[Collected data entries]
* * * * * * * * *

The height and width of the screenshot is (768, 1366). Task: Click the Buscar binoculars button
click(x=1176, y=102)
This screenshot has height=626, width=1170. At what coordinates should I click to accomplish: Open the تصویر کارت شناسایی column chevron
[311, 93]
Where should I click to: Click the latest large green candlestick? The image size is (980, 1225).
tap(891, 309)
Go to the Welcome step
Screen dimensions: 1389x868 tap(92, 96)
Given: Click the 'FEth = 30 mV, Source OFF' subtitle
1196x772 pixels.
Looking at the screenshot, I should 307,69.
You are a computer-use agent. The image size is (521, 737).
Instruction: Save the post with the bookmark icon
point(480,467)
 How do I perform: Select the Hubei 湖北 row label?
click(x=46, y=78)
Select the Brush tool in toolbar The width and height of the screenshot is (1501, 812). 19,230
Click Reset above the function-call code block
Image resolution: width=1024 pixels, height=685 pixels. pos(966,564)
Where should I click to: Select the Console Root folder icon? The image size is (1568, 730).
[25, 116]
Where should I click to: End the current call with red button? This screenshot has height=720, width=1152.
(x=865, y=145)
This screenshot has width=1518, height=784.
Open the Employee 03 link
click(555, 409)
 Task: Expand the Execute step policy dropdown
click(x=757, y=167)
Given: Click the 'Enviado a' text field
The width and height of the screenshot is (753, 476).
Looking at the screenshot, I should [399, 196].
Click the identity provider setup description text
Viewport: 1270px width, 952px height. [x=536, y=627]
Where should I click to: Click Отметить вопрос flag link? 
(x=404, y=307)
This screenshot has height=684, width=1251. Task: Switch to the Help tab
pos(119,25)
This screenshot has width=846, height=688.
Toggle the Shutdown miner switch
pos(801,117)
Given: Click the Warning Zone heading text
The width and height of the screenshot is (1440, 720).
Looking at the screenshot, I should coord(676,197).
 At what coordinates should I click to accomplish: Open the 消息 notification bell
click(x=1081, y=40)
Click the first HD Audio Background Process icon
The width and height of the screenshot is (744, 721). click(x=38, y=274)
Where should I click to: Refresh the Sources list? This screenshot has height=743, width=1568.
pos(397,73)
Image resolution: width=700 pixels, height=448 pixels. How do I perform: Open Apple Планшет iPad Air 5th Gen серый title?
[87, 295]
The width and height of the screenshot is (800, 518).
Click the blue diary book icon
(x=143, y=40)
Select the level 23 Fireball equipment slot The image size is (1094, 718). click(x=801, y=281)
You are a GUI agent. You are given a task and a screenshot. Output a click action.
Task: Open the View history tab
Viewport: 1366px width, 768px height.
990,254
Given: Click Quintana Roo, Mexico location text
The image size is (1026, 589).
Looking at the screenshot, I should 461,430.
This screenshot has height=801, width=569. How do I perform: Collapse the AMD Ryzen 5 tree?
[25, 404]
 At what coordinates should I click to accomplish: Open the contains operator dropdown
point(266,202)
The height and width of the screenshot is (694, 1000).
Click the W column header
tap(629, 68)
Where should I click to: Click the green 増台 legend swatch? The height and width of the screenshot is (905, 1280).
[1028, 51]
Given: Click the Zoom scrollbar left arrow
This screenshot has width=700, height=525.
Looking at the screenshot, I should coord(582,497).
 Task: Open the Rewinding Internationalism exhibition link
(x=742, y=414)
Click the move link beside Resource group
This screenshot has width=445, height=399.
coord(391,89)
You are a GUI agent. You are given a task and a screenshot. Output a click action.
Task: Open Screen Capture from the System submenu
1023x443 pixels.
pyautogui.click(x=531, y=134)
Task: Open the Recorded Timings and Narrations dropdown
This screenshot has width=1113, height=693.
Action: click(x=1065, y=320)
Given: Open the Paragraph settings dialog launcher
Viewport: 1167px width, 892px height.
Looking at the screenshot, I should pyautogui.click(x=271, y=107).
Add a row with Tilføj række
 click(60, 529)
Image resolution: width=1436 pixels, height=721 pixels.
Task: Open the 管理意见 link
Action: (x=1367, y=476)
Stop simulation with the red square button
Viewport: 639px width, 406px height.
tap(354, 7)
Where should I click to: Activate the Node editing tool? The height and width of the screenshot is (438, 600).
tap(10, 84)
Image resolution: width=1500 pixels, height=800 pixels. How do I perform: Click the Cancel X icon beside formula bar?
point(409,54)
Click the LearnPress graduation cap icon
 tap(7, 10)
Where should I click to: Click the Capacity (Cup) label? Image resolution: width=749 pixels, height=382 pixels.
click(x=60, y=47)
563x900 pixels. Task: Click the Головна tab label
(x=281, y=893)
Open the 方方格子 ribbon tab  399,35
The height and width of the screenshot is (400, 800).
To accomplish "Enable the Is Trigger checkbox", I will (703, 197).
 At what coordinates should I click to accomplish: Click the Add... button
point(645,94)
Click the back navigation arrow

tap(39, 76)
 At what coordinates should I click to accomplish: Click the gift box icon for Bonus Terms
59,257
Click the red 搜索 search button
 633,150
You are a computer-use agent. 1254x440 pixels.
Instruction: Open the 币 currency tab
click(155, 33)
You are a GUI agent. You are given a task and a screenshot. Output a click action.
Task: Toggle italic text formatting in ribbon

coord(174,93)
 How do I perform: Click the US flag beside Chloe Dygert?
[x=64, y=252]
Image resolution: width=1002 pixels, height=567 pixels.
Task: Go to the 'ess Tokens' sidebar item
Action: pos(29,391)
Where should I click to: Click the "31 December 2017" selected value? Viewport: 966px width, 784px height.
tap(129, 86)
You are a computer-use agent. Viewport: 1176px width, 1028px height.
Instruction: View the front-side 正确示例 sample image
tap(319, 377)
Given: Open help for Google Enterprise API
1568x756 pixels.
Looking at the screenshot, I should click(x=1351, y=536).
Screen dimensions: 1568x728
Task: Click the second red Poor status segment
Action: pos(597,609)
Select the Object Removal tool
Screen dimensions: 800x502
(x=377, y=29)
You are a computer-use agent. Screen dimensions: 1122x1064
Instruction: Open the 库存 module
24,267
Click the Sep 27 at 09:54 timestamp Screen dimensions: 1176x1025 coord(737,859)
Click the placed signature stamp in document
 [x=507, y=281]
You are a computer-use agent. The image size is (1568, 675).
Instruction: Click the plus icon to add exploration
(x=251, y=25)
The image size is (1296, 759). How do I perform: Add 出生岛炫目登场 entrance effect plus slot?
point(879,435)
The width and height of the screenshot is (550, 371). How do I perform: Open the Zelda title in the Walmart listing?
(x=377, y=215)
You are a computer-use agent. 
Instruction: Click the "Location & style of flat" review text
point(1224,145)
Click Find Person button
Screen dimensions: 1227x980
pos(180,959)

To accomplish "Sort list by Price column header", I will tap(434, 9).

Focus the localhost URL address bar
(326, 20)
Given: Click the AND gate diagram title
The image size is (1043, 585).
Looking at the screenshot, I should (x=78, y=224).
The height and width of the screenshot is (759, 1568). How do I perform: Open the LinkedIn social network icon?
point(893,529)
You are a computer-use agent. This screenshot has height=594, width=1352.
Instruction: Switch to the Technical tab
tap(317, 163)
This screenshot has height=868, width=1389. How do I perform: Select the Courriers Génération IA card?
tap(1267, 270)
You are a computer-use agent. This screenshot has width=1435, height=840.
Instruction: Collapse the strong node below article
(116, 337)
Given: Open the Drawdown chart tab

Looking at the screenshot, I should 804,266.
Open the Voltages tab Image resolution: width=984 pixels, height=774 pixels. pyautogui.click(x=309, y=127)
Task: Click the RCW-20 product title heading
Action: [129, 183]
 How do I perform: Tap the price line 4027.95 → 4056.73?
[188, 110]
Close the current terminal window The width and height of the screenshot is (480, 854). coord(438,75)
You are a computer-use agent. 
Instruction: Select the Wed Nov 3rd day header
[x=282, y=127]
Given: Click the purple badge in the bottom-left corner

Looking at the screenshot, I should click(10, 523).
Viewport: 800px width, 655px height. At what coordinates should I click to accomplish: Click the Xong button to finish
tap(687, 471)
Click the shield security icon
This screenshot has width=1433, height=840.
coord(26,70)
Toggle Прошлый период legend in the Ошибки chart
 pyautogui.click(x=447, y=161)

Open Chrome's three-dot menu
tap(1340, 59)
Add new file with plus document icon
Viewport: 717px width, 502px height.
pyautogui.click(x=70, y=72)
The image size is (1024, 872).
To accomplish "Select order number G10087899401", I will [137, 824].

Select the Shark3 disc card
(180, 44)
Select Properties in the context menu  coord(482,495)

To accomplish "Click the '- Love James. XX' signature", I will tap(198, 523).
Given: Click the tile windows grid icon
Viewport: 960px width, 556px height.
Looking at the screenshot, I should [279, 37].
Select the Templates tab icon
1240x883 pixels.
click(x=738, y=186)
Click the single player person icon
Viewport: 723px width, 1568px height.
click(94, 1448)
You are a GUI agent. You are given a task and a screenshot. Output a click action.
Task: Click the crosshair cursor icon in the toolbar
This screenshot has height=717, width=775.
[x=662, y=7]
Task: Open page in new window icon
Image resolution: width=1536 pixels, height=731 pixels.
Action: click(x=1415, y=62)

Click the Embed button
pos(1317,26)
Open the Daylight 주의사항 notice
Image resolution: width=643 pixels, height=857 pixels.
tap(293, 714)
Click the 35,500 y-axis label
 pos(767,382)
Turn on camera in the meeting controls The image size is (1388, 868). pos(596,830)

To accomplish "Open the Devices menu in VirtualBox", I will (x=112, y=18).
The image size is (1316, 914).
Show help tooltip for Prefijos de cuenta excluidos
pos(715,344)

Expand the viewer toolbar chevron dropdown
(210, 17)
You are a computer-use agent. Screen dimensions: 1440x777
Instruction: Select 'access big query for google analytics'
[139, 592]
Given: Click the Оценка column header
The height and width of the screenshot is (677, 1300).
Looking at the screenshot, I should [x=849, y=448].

* * * * * * * * *

◆ **About this task**: Out of the data above, set down the lines from the one with "The width and height of the screenshot is (1440, 720)." to the one with "Given: Open the Paragraph", both included, exactly as written and with no additions.

◆ **Solution to this problem**:
The width and height of the screenshot is (1440, 720).
Looking at the screenshot, I should coord(676,197).
 At what coordinates should I click to accomplish: Open the 消息 notification bell
click(x=1081, y=40)
Click the first HD Audio Background Process icon
The width and height of the screenshot is (744, 721). click(x=38, y=274)
Where should I click to: Refresh the Sources list? This screenshot has height=743, width=1568.
pos(397,73)
Image resolution: width=700 pixels, height=448 pixels. How do I perform: Open Apple Планшет iPad Air 5th Gen серый title?
[87, 295]
The width and height of the screenshot is (800, 518).
Click the blue diary book icon
(x=143, y=40)
Select the level 23 Fireball equipment slot The image size is (1094, 718). click(x=801, y=281)
You are a GUI agent. You are given a task and a screenshot. Output a click action.
Task: Open the View history tab
Viewport: 1366px width, 768px height.
990,254
Given: Click Quintana Roo, Mexico location text
The image size is (1026, 589).
Looking at the screenshot, I should 461,430.
This screenshot has height=801, width=569. How do I perform: Collapse the AMD Ryzen 5 tree?
[25, 404]
 At what coordinates should I click to accomplish: Open the contains operator dropdown
point(266,202)
The height and width of the screenshot is (694, 1000).
Click the W column header
tap(629, 68)
Where should I click to: Click the green 増台 legend swatch? The height and width of the screenshot is (905, 1280).
[1028, 51]
Given: Click the Zoom scrollbar left arrow
This screenshot has width=700, height=525.
Looking at the screenshot, I should coord(582,497).
 Task: Open the Rewinding Internationalism exhibition link
(x=742, y=414)
Click the move link beside Resource group
This screenshot has width=445, height=399.
coord(391,89)
You are a GUI agent. You are given a task and a screenshot. Output a click action.
Task: Open Screen Capture from the System submenu
1023x443 pixels.
pyautogui.click(x=531, y=134)
Task: Open the Recorded Timings and Narrations dropdown
This screenshot has width=1113, height=693.
Action: click(x=1065, y=320)
Given: Open the Paragraph settings dialog launcher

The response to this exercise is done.